Reviews of Last Exile (2003) and related work

Last Exile (2003Moving picture, 10 hours)

A pair of young delivery pilots get pulled into an old war on a harsh world. A constant storm separates two nations, whose “chivalrous” aerial engagements are watched over by a powerful Guild. Great airships hover without wings, employing the mysterious Guild-given element of Claudia to stay off the ground. Down there, even water is scarce.

SF war, adventure. A modern and serious full-length series with strong parallels to the glorious Castle in the Sky (1986). Last Exile does not fail to implement that strong concept. The cuteness and comedy are well done and appropriately controlled (i.e. scarce), it looks great—apart from a few poor designs executed in too-obvious 3D rendering—and it plays much like a very long movie.

References here: Planetes (2003).

moving picture Japanese production animation fiction series

Last Exile: Fam, The Silver Wing (2011Moving picture, 8 hours)

Seen in 2014.

Sky pirates use unarmed light vanships to hijack larger ships from numerous nations on the world the Exiles came from.
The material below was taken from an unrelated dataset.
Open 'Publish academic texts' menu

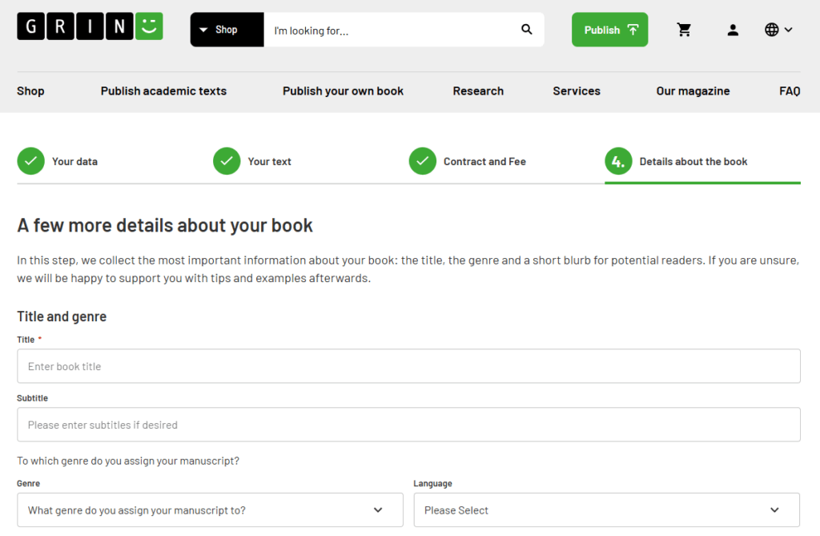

War brews between once-exiled “returner” nations and the federation of peoples who never left.

Similar. Shorter at 21 episodes. Injected with moe. There are three (3!) major princess or young empress characters, and pretty much all the protagonists are cute young women who just want everyone to get along, despite large cultural and religious differences and the overpopulation problem.

I like the quasi-Russian faction of Glacies: it’s fanatically religious, isolationist, lives in a cold post-apocalyptic wasteland, uses rocket-powered flight and actually speaks Russian. Even this faction is represented primarily by girls, like the way Muv-Luv Alternative: Total Eclipse (2012) represents a long-lived Soviet Union with girls.

A lot of the apparel is designed to look a bit like animal ears to further emphasize cuteness, while the machinery looks like 1920s German industrial design gone mad. Science fiction is clearly in the back seat here. Characters and story are generally less engaging than in the original.